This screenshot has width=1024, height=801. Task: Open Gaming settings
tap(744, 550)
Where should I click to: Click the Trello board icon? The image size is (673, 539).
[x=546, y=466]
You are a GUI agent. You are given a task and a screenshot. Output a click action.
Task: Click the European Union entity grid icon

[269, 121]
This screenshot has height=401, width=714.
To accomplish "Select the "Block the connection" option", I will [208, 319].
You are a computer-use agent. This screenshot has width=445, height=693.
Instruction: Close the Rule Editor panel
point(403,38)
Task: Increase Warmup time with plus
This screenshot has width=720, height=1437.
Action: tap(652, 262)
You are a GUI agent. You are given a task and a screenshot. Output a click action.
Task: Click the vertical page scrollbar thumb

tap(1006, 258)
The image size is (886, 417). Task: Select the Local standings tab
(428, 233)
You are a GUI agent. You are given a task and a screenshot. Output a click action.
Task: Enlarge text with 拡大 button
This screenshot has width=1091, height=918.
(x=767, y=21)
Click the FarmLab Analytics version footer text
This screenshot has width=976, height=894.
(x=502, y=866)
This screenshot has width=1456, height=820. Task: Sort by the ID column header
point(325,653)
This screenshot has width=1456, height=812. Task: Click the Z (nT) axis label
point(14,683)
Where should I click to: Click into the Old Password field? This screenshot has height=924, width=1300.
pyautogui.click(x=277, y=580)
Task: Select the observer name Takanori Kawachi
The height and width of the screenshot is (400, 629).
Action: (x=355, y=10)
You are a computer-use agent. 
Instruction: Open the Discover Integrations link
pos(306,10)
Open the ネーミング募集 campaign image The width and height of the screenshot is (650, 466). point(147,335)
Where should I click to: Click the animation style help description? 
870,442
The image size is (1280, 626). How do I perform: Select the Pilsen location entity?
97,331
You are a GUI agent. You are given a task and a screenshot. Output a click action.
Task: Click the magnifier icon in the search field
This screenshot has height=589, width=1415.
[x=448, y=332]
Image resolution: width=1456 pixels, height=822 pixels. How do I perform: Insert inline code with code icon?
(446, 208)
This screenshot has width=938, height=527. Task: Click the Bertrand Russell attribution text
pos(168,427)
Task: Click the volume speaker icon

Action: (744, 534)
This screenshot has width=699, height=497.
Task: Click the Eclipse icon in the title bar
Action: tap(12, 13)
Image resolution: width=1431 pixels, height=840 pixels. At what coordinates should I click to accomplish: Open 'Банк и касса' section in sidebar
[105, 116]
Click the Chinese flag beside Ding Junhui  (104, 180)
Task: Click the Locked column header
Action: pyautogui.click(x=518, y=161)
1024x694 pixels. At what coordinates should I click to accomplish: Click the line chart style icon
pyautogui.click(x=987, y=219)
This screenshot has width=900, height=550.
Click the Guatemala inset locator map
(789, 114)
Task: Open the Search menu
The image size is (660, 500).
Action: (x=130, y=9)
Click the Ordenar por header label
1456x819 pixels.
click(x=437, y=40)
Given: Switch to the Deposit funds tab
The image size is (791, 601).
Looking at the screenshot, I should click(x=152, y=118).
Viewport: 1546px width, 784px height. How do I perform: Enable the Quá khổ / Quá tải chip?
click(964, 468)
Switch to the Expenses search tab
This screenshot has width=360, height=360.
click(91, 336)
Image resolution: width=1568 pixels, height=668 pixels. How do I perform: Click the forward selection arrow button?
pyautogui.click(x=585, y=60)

= Exercise details =
When you reach this point, go back and write out each record above exactly.

= Response to this exercise =
This screenshot has width=1024, height=801. Task: Open Gaming settings
tap(744, 550)
Where should I click to: Click the Trello board icon? The image size is (673, 539).
[x=546, y=466]
You are a GUI agent. You are given a task and a screenshot. Output a click action.
Task: Click the European Union entity grid icon

[269, 121]
This screenshot has height=401, width=714.
To accomplish "Select the "Block the connection" option", I will [208, 319].
You are a computer-use agent. This screenshot has width=445, height=693.
Instruction: Close the Rule Editor panel
point(403,38)
Task: Increase Warmup time with plus
This screenshot has width=720, height=1437.
Action: tap(652, 262)
You are a GUI agent. You are given a task and a screenshot. Output a click action.
Task: Click the vertical page scrollbar thumb

tap(1006, 258)
The image size is (886, 417). Task: Select the Local standings tab
(428, 233)
You are a GUI agent. You are given a task and a screenshot. Output a click action.
Task: Enlarge text with 拡大 button
This screenshot has width=1091, height=918.
(x=767, y=21)
Click the FarmLab Analytics version footer text
This screenshot has width=976, height=894.
(x=502, y=866)
This screenshot has width=1456, height=820. Task: Sort by the ID column header
point(325,653)
This screenshot has width=1456, height=812. Task: Click the Z (nT) axis label
point(14,683)
Where should I click to: Click into the Old Password field? This screenshot has height=924, width=1300.
pyautogui.click(x=277, y=580)
Task: Select the observer name Takanori Kawachi
The height and width of the screenshot is (400, 629).
Action: (x=355, y=10)
You are a computer-use agent. 
Instruction: Open the Discover Integrations link
pos(306,10)
Open the ネーミング募集 campaign image The width and height of the screenshot is (650, 466). point(147,335)
Where should I click to: Click the animation style help description? 
870,442
The image size is (1280, 626). How do I perform: Select the Pilsen location entity?
97,331
You are a GUI agent. You are given a task and a screenshot. Output a click action.
Task: Click the magnifier icon in the search field
This screenshot has height=589, width=1415.
[x=448, y=332]
Image resolution: width=1456 pixels, height=822 pixels. How do I perform: Insert inline code with code icon?
(446, 208)
This screenshot has width=938, height=527. Task: Click the Bertrand Russell attribution text
pos(168,427)
Task: Click the volume speaker icon

Action: (744, 534)
This screenshot has width=699, height=497.
Task: Click the Eclipse icon in the title bar
Action: tap(12, 13)
Image resolution: width=1431 pixels, height=840 pixels. At what coordinates should I click to accomplish: Open 'Банк и касса' section in sidebar
[105, 116]
Click the Chinese flag beside Ding Junhui  (104, 180)
Task: Click the Locked column header
Action: pyautogui.click(x=518, y=161)
1024x694 pixels. At what coordinates should I click to accomplish: Click the line chart style icon
pyautogui.click(x=987, y=219)
This screenshot has width=900, height=550.
Click the Guatemala inset locator map
(789, 114)
Task: Open the Search menu
The image size is (660, 500).
Action: (x=130, y=9)
Click the Ordenar por header label
1456x819 pixels.
click(x=437, y=40)
Given: Switch to the Deposit funds tab
The image size is (791, 601).
Looking at the screenshot, I should click(x=152, y=118).
Viewport: 1546px width, 784px height. How do I perform: Enable the Quá khổ / Quá tải chip?
click(964, 468)
Switch to the Expenses search tab
This screenshot has width=360, height=360.
click(91, 336)
Image resolution: width=1568 pixels, height=668 pixels. How do I perform: Click the forward selection arrow button?
pyautogui.click(x=585, y=60)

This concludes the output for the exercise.